Looking back at this chapter and what we’ve made so far, it’s helpful to summarize what we don’t have yet and how we’ll get there in the second part of the book:
- In chapter 3, you’ll learn about functions and subroutines, and refactor some of the calculations in our simulator as reusable procedures.
- In chapter 4, you’ll use Fortran modules to reorganize our app, and you’ll implement more realistic physics.
- In chapter 5, you’ll learn all about arrays and whole-array arithmetic.
- In chapter 6, we’ll dive deeper into input and output, and you’ll learn how to output your data in a portable way, format it, and write it to files on disk.
Beyond that, in part 3 of this book we’ll explore parallel computing with coarrays, as well as advanced data structures and procedures.
As we work through this book, we’ll come across new layers of abstraction in each chapter.
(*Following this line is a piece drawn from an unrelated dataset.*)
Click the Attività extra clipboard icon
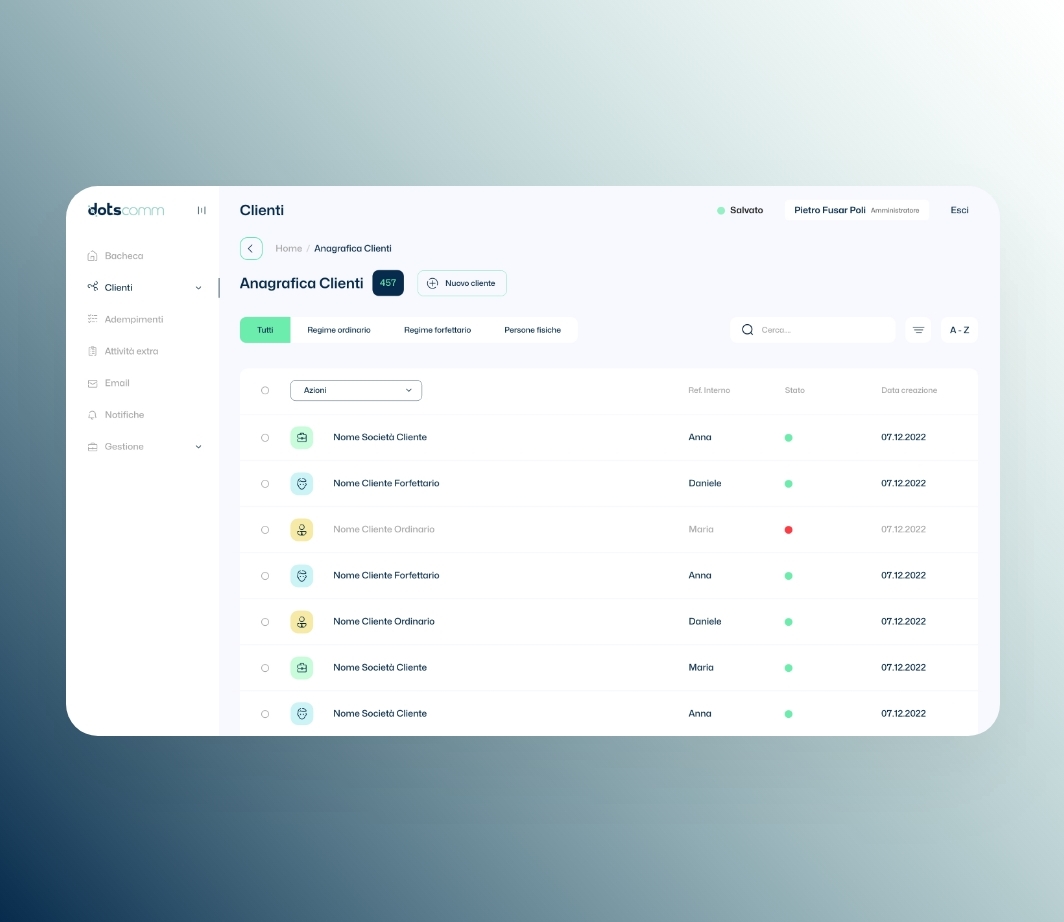 click(x=93, y=352)
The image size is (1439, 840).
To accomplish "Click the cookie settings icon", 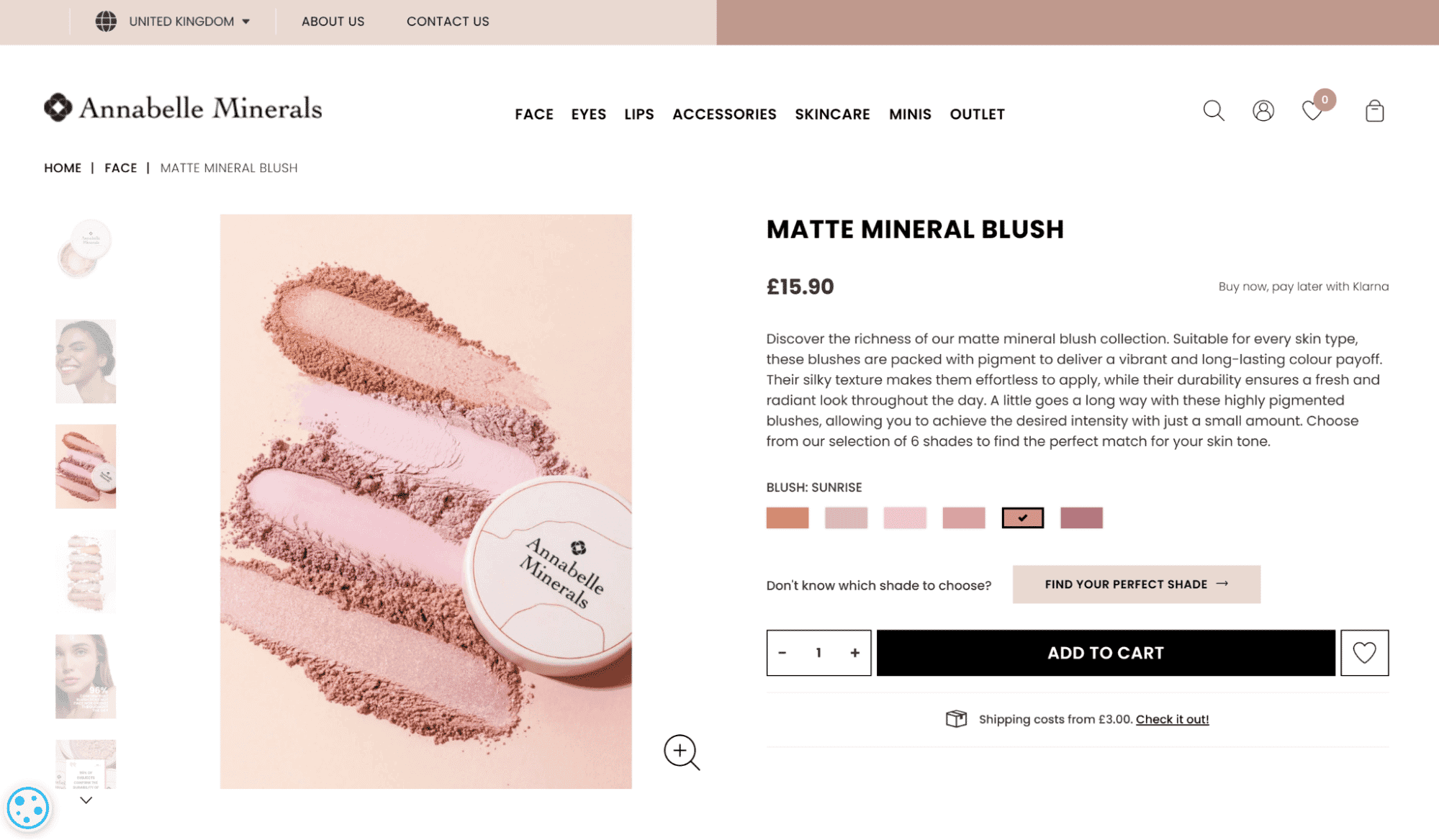I will (x=28, y=808).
Here, an abstraction is a programming mechanism that aims to black-box the internal implementation away from the programmer. For example, in the next chapter, functions and subroutines are an abstraction over explicit, imperative code. In chapter 8, you’ll learn about derived types, which can contain any number of variables and procedures attached to them, and this is yet another layer of abstraction.
Each layer of abstraction introduces a benefit and a cost. The benefit usually boils down to having to write less boilerplate code, especially when programming repetitive tasks. The cost is that abstractions hide not only the implementation details, but also meaning and side effects if they’re not used conservatively and with care. I’ll warn you each time we come across a new abstraction in this book. Consider each abstraction carefully, and use them only if the benefits outweigh the perceived costs.